Bill R. Turner, Brazos County Dist. Atty., Bryan, for respondent.

Jami G. Lowry, Franklin, for ad litem.

Before Chief Justice GRAY, Justice VANCE, and Justice REYNA.

OPINION

FELIPE REYNA, Justice.

Donald Taylor appeals from a decree terminating his parental rights with respect to his daughter S.T.1 In a post-judgment hearing under section 263.405(g) of the Family Code, the trial court determined that Donald's appeal is frivolous, and Donald challenges that determination. See TEX. FAM.CODE ANN. § 263.405(g) (Vernon Supp.2007); In re S.T., 242 S.W.3d 923, 926 (Tex.App.-Waco 2008, order) (per curiam); In re K.D., 202 S.W.3d 860, 866 (Tex.App.-Fort Worth 2006, no pet.). We will affirm the court's determination that the appeal is frivolous and the court's decree terminating Donald's parental rights.

Procedural Background

Following a bench trial, the court rendered judgment terminating the parent-child relationship between Donald and S.T. The decree recites affirmative findings on four predicate grounds for termination: (1) knowingly placing or allowing the child to remain in dangerous conditions or surroundings; (2) engaging in conduct or knowingly placing the child with persons who engaged in conduct which endangered the child; (3) failing to support the child in accordance with his ability; and (4) failing to comply with the provisions of a court order establishing the actions necessary for the return of the child. See TEX. FAM. CODE ANN. § 161.001(D), (E), (F), (O) (Vernon Supp.2007).

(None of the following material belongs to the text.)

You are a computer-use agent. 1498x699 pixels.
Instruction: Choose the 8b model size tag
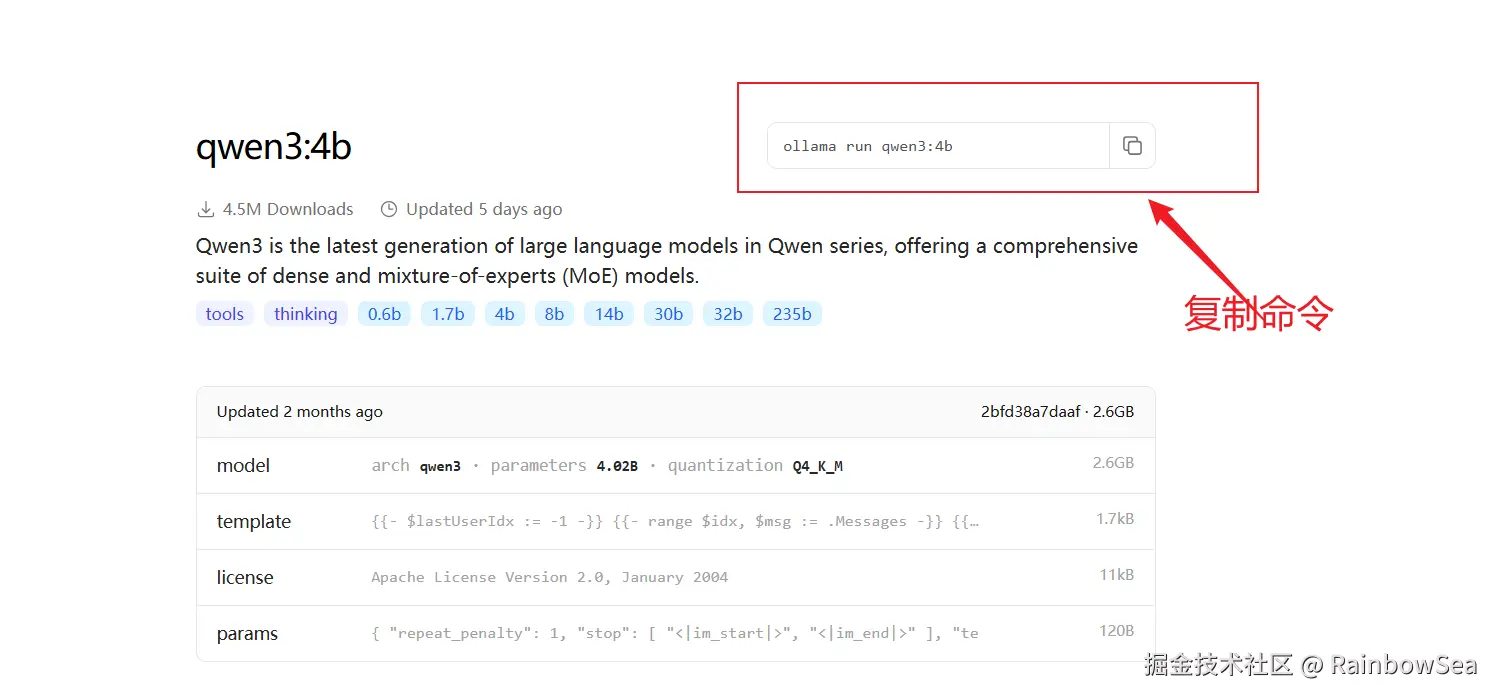tap(554, 314)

The court's "Amended Findings of Fact and Conclusions of Law" largely correspond to the findings in the decree except that there is no express finding on the fourth predicate ground recited in the decree. Because of this conflict, the findings control over the judgment. See TEX.R. CIV. P. 299a; In re R.J.P., 179 S.W.3d 181, 184 n. 3 (Tex.App.-Houston [14th Dist.] 2005, no pet.); In re E.A.C., 162 S.W.3d 438, 442 (Tex.App.-Dallas 2005, no pet.); Capital Senior Mgmt. 1, Inc. v. Tex. Dep't of Human Servs., 132 S.W.3d 71, 74 n. 3 (Tex.App.-Austin 2004, pet. denied).

And because the amended findings are more specific, they supersede the "Findings of Fact and Conclusions of Law and Rulings" which the court had signed two weeks before it signed the decree.2 See Barclay v. C.C. Pitts Sand & Gravel Co., 387 S.W.2d 644, 647 (Tex.1965); Isern v. Watson, 942 S.W.2d 186, 191 (Tex.App.-Beaumont 1997, pet. denied); Jefferson County Drainage Dist. No. 6 v. Lower Neches Valley Auth., 876 S.W.2d 940, 960 (Tex.App.-Beaumont 1994, writ denied); Lawson v. Lawson, 828 S.W.2d 158, 161 (Tex.App.-Texarkana 1992, writ denied); see also 4 ROY W. MCDONALD & ELAINE A. GRAFTON CARLSON, TEXAS CIVIL PRACTICE § 20:6, at 22-23 (2d ed.2001).

Donald timely filed a statement of points for appeal and a supplemental statement of points within fifteen days after the court signed the judgment. See TEX. FAM.CODE ANN. § 263.405(b)(2) (Vernon Supp.2007). The first four of those points3 read as follows:

1. The Trial Court erred when it terminated Donald Taylor's parental rights to [S.T.] under Texas Family Code Section 161.001(1)(D) because the evidence is factually insufficient, and the findings in the judgment are legally insufficient, to support the claim that Donald Taylor knowingly placed or knowingly allowed his daughter [S.T.] to remain in conditions or surroundings which endanger the physical or emotional well-being of the child.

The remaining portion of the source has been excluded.